ECLI:NL:PHR:1994:52
Parket bij de Hoge Raad
- Mr. Meijers
- Rechtspraak.nl
Beoordeling van de niet-ontvankelijkheid van beklag tegen verbeurdverklaring van inbeslaggenomen auto
In deze rekestzaak is namens de verzoekers, [klager] en [klaagster], op 4 februari 1994 beroep in cassatie ingesteld tegen de beschikking van de rechtbank te Maastricht van 21 januari 1994. De rechtbank had het beklag van verzoekers tegen de verbeurdverklaring van een onder hun zoon inbeslaggenomen personenauto niet ontvankelijk verklaard. De cassatieschriftuur van verzoekers is op 25 mei 1994 ingediend, buiten de wettelijke termijn van één maand. De rechtbank baseerde haar beslissing op de overweging dat niet aannemelijk was dat verzoekers op de dag van inbeslagneming, 2 maart 1993, eigenaars van de auto waren, waardoor zij niet als belanghebbenden in de zin van art. 552b Sv konden worden aangemerkt.
De Hoge Raad behandelt twee belangrijke rechtsvragen. De eerste betreft of de rechtbank terecht de datum van inbeslagneming als uitgangspunt heeft genomen. De Hoge Raad concludeert dat dit niet juist is, aangezien art. 552b lid 1 de belanghebbenden de bevoegdheid geeft tot beklag over de verbeurdverklaring van hun toebehorende voorwerpen. De tweede vraag betreft de begrijpelijkheid van het oordeel van de rechtbank over de rechtsverhouding van verzoekers met betrekking tot de in beslag genomen auto. De Hoge Raad stelt vast dat [klager] de auto op 16 november 1990 tot zekerheid heeft overgedragen aan de Kreissparkasse Heinsberg, en dat volgens Nederlands recht [klager] vanaf 1 januari 1992 als eigenaar van de auto moet worden beschouwd.
De Hoge Raad concludeert dat het oordeel van de rechtbank dat [klager] op het moment van verbeurdverklaring geen eigenaar was, onbegrijpelijk is. De bestreden beschikking kan daarom niet in stand blijven. De Hoge Raad concludeert tot vernietiging van de bestreden beslissing en verwijzing van de zaak naar het gerechtshof te 's-Hertogenbosch.

**Gegevens:**
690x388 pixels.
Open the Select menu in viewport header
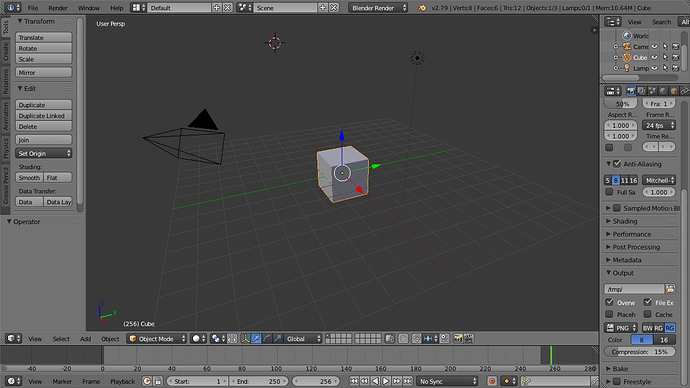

**Opgave:** Neem uit de tekst over de verbeurdverklaarde auto letterlijk over wat loopt van "De Hoge Raad concludeert dat het" tot en met "gerechtshof te 's-Hertogenbosch.".

**Resultaat:**
De Hoge Raad concludeert dat het oordeel van de rechtbank dat [klager] op het moment van verbeurdverklaring geen eigenaar was, onbegrijpelijk is. De bestreden beschikking kan daarom niet in stand blijven. De Hoge Raad concludeert tot vernietiging van de bestreden beslissing en verwijzing van de zaak naar het gerechtshof te 's-Hertogenbosch.